• Problem to work on
Check each line of the records below for the word "ZBOŽÍ" and copy those where it appears.

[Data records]
=== Section Start ===
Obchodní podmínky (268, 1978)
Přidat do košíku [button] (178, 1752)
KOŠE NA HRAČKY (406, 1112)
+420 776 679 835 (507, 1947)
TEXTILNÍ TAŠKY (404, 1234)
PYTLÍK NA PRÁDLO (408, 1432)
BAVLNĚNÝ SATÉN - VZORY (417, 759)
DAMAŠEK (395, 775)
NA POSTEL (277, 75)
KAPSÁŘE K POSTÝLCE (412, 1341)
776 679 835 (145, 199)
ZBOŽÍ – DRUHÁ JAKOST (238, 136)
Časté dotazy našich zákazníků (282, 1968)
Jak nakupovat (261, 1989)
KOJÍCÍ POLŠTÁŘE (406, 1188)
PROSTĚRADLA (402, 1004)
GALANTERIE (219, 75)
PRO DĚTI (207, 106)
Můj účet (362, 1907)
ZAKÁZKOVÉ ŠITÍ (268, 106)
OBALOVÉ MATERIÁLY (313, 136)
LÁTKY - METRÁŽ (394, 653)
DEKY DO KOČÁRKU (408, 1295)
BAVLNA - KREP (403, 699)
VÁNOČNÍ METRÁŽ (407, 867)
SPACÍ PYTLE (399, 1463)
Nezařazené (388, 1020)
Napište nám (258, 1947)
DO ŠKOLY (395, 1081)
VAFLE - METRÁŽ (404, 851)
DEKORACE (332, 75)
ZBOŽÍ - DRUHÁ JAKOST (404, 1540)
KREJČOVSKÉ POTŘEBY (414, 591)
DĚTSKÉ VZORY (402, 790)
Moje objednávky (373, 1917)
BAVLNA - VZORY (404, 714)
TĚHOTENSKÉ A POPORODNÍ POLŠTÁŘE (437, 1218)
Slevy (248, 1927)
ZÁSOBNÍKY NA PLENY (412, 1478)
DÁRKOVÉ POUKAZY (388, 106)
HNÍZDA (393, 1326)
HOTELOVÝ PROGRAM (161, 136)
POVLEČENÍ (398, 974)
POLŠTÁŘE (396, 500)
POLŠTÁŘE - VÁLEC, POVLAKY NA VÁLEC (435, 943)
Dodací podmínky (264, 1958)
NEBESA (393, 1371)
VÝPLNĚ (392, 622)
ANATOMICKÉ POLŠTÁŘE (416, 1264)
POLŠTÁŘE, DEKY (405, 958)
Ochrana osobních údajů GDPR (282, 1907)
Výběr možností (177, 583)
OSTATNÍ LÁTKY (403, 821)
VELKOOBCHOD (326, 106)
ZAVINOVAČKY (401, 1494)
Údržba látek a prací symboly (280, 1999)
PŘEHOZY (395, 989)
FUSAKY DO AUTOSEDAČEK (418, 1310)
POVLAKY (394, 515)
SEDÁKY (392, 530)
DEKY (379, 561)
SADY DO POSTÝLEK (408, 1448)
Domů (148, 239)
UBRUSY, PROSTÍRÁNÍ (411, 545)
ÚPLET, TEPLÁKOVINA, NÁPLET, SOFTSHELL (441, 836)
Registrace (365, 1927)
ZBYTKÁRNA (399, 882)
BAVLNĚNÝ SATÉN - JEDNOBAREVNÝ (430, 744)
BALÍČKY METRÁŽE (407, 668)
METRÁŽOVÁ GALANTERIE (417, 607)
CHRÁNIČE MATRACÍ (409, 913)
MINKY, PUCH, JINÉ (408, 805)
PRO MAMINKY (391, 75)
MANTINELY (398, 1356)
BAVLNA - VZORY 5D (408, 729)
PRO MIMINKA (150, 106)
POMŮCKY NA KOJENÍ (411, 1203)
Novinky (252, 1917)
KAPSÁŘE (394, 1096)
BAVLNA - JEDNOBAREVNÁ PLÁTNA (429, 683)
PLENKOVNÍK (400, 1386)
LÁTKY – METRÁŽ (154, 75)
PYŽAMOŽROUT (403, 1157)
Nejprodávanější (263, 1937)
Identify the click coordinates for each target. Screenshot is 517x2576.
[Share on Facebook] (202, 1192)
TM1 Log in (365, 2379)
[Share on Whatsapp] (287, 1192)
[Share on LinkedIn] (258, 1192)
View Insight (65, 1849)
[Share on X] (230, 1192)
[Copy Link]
=== Section End ===
• Written answer
ZBOŽÍ – DRUHÁ JAKOST (238, 136)
ZBOŽÍ - DRUHÁ JAKOST (404, 1540)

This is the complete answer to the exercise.